(Stored items)
========

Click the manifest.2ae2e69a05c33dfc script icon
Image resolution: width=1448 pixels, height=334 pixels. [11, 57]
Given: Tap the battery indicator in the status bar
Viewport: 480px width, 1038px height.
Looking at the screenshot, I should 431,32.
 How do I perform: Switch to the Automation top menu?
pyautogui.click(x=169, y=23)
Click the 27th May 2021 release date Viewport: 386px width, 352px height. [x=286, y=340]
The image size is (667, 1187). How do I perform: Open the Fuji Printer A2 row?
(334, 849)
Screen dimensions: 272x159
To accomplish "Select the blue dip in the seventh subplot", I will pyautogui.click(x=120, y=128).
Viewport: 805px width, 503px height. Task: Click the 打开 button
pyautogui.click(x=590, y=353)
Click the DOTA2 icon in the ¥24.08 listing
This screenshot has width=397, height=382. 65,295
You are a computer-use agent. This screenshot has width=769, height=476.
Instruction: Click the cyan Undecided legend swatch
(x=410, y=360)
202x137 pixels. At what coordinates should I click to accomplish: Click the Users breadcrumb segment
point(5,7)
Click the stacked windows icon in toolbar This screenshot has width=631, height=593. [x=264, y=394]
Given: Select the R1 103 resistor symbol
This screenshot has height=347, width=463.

========

- Problem to solve
In the entries above, how many lines contain the word "Select"? Answer with the number only.

- Solution to the problem
2